Jean-Marie Messier will have to detail the half-year accounts of Canal Plus Group and French pay-TV channel Canal Plus, a 49% subsidiary of Vivendi Universal, to the CSA (Conseil Superieur de l'Audiovisuel), the French broadcasting industry watchdog.

Following Messier's controversial firing of Canal Plus Group's chairman Pierre Lescure, the CSA has written to Messier stating that, since the change in management was linked with 'important financial losses' at the pay-TV platform, he will have to demonstrate the relevant figures, as well as explain his future strategy for turning the company around.

In a letter to Messier, the CSA also asked Vivendi Universal to confirm the editorial independence of the French pay-TV channel, to explain the management of Canal Plus' subscribers base (which is handled directly by VU), as well as clarifying the pay-TV channel's financial obligations concerning French film production.
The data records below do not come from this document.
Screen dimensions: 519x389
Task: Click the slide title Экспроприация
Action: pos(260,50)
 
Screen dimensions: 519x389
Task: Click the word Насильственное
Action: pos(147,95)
Concerning the latter, the channel's French film (pre-buy) acquisitions, representing over Euros 137m per year - a major contribution to French film production - will have to be confirmed by a written contract.

Previously, films could start shooting on the strength of an informal agreement between the channel and the producer.

The channel will also have to refrain from discriminating between catalogue films belonging to VU and third party titles.

Meanwhile, in an unexpected development to the extraordinary events at last week's annual shareholder meeting (Screendaily 24 April), Vivendi Universal is to call another shareholder meeting, following allegations that its electronic voting system had been sabotaged.

Claiming that the unusually high level (up to 20%) of abstaining votes, indicated either a malfunction or outside interference, the company stated that it was necessary to hold another meeting as quickly as possible to collect shareholder votes on company resolutions.

One of Wednesday's more controversial votes concerned the proposed 55 million stock option scheme, valued at about Euros 2 billion, which was rejected by shareholders.

At the time, Messier responded with the call for another meeting, in order to attempt to pass the bill before the end of the year, "We can't expect to keep talent in creative domains, without this kind of resolution," he said.